Copy the lines below, please, starting with the one that contains "The width and height of the screenshot is (568, 307)." and ending with the last. Pictures stay out.

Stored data
============

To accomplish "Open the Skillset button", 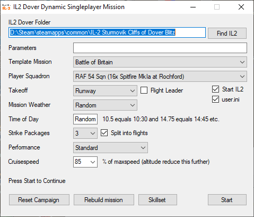I will (x=157, y=200).

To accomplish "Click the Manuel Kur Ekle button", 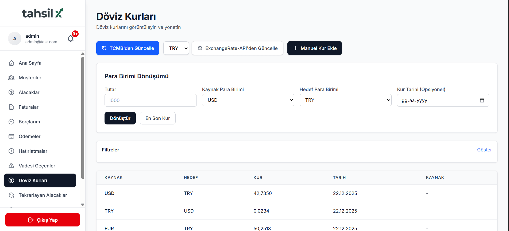I will [314, 48].
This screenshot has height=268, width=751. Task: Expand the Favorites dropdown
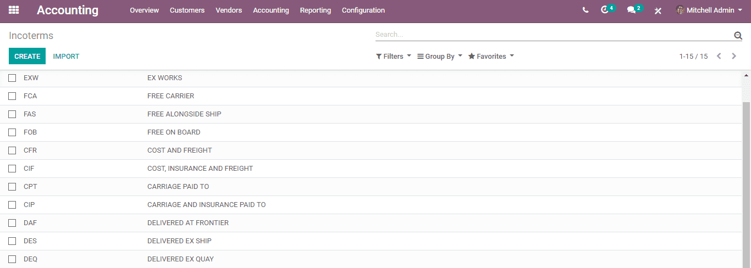coord(491,56)
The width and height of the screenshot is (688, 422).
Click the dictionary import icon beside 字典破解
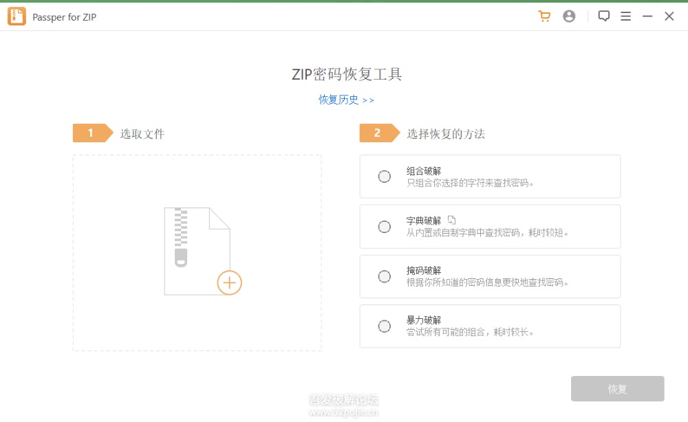click(x=451, y=220)
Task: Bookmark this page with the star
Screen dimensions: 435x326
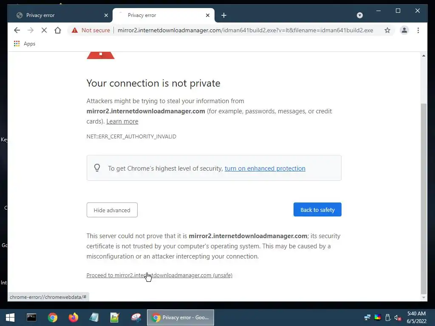Action: (x=387, y=30)
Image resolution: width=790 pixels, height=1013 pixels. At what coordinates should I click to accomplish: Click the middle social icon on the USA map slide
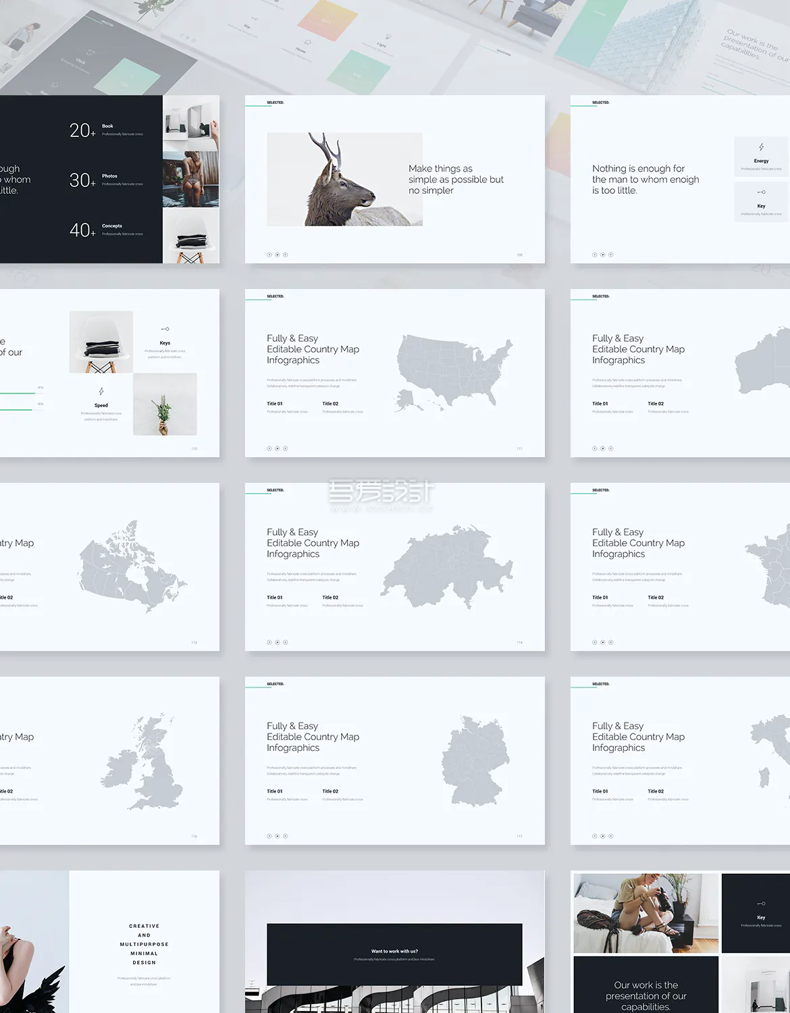[x=278, y=448]
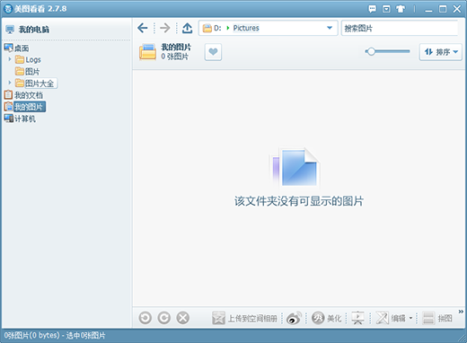467x343 pixels.
Task: Expand the Logs folder tree node
Action: [10, 59]
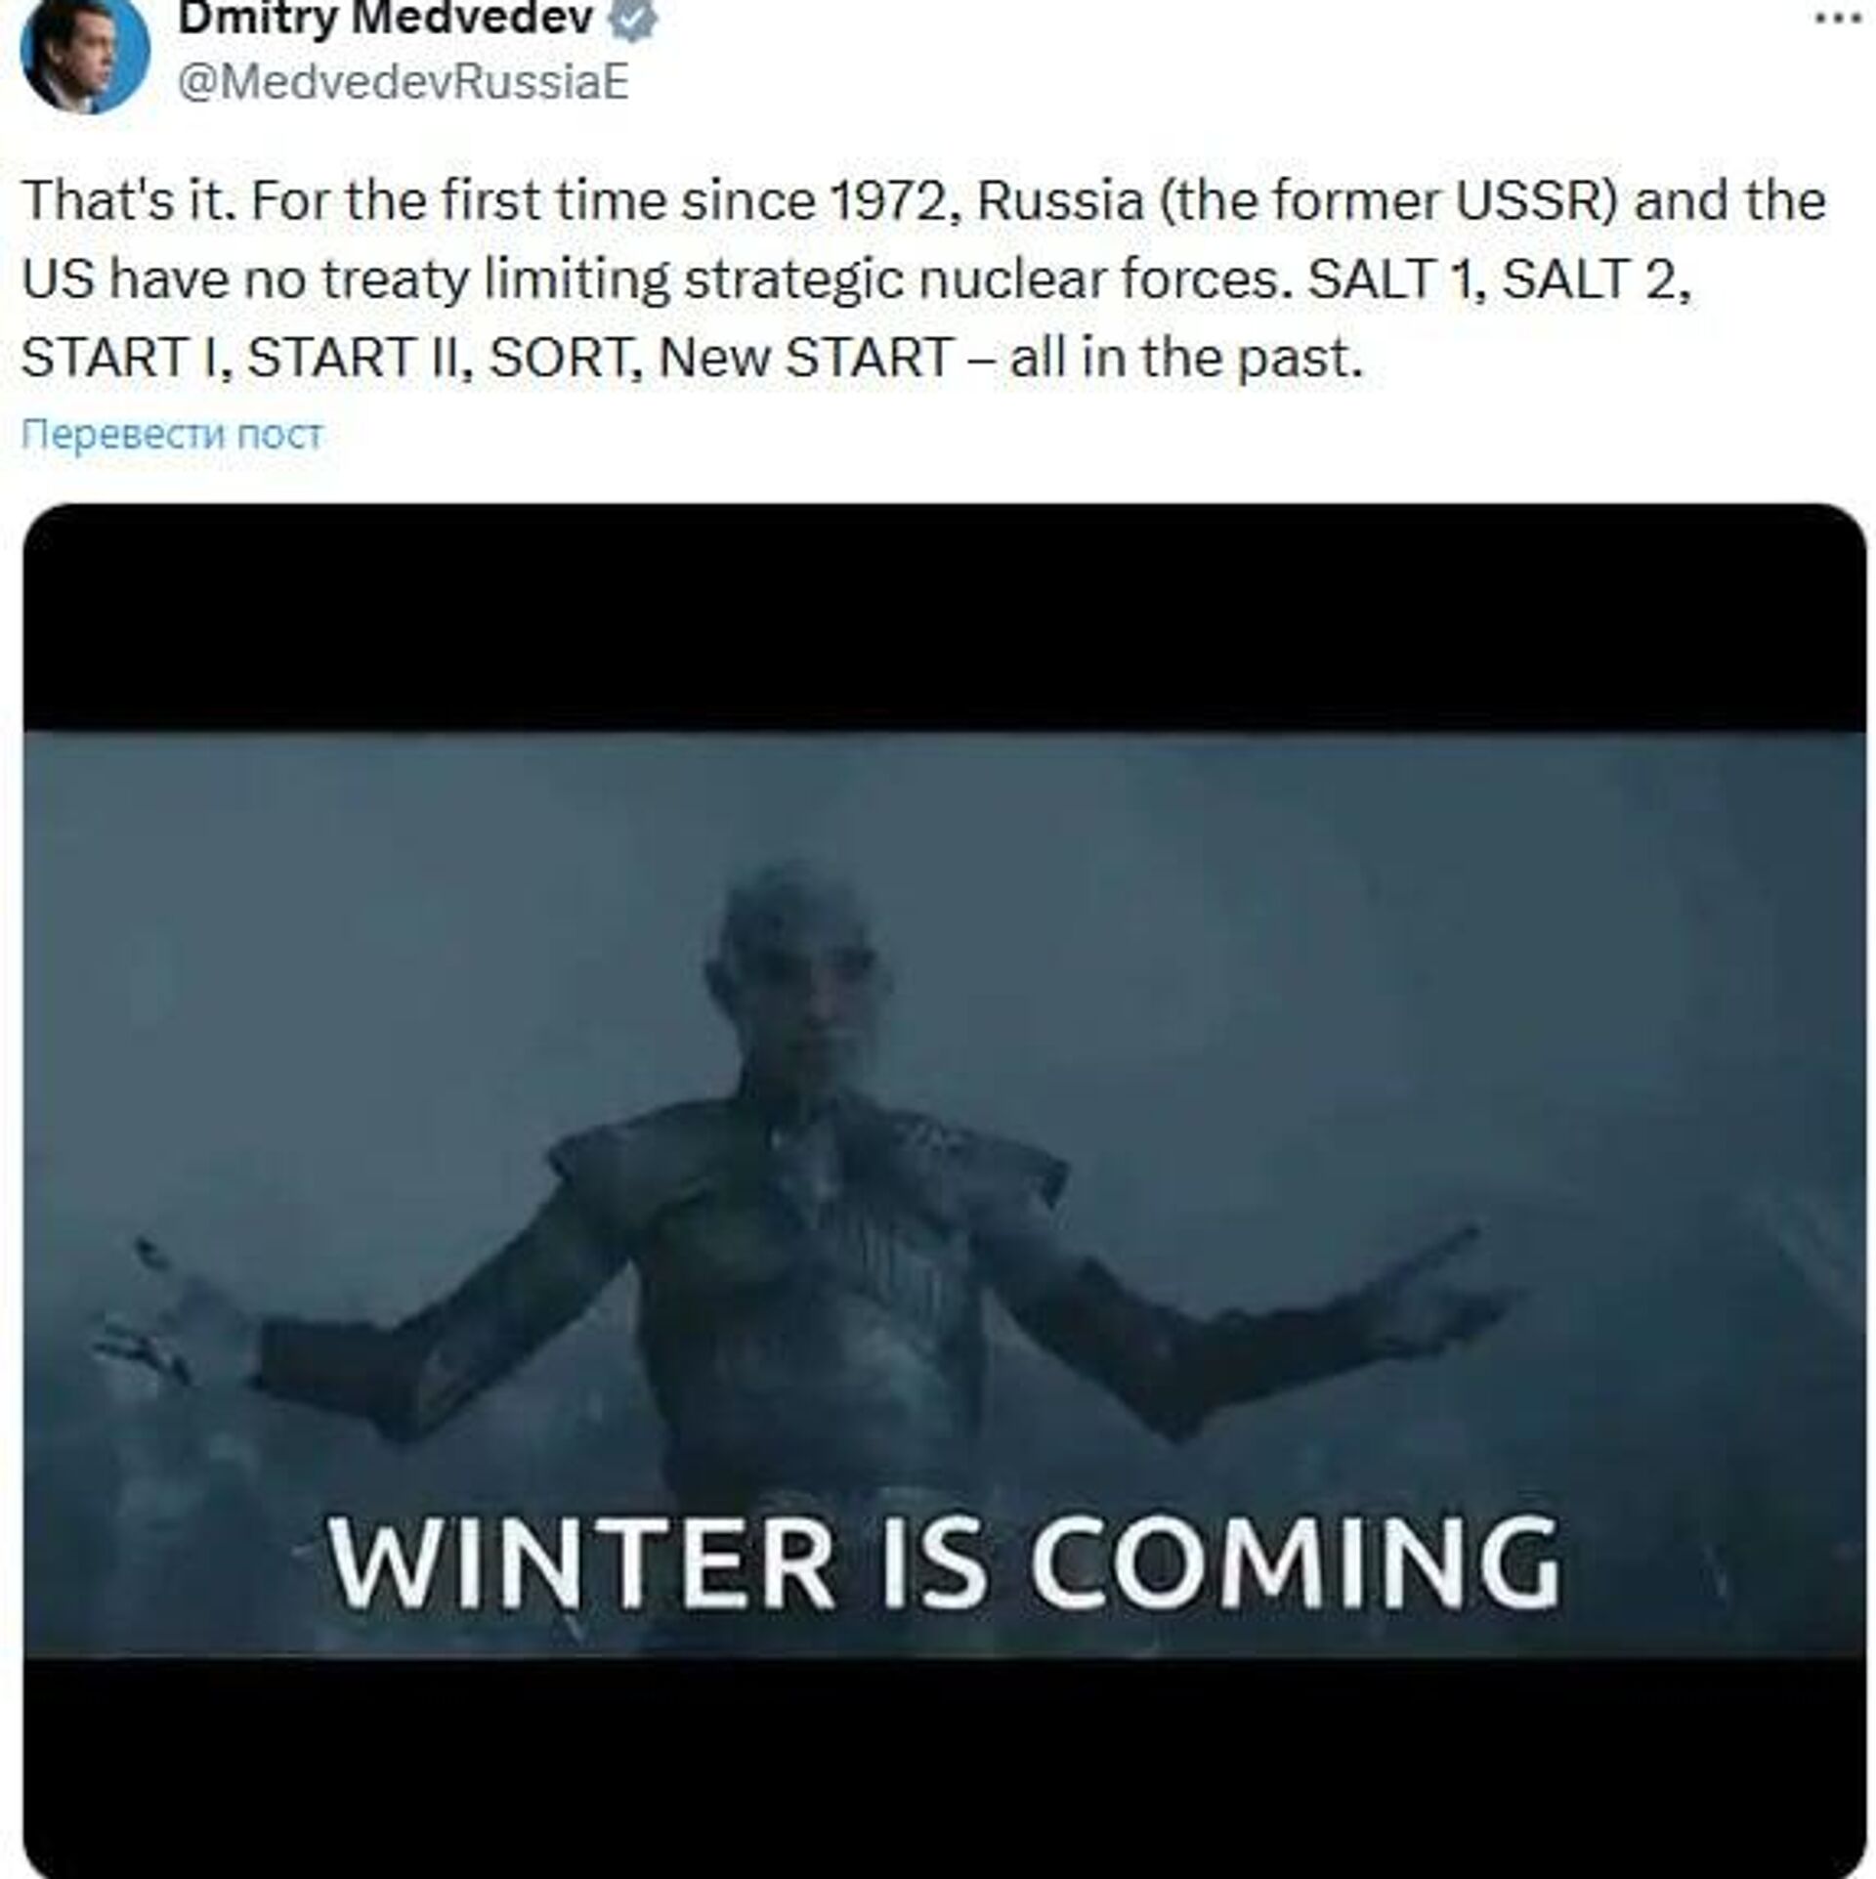Viewport: 1876px width, 1879px height.
Task: Click the Dmitry Medvedev display name
Action: tap(386, 18)
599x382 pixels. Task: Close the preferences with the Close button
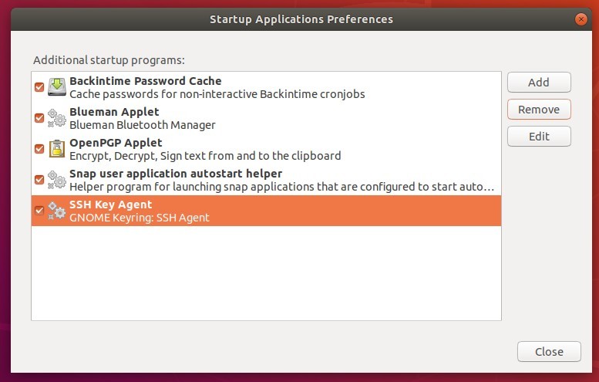(549, 351)
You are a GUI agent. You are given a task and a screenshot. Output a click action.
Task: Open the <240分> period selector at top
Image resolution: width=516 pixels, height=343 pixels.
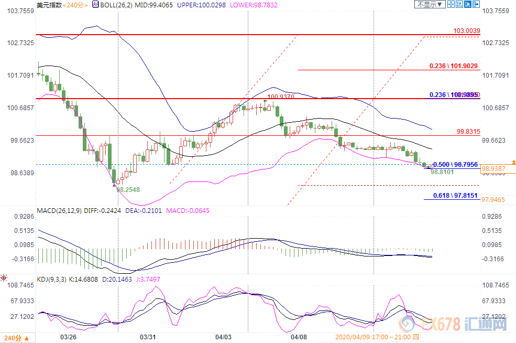click(x=75, y=5)
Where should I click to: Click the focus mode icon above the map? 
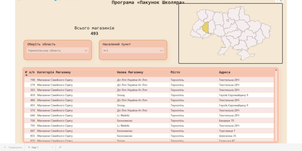[x=281, y=1]
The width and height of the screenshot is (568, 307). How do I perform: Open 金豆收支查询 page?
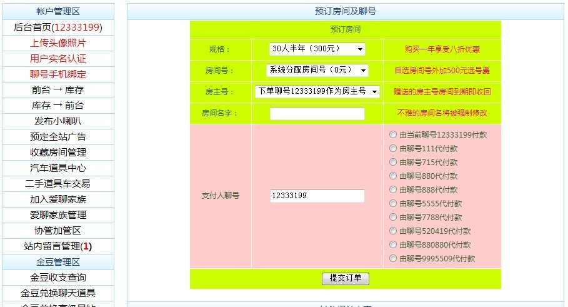click(x=57, y=278)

============

RESULT FOR THIS EXERCISE:
The width and height of the screenshot is (568, 307). How do I perform: Open 金豆收支查询 page?
click(x=57, y=278)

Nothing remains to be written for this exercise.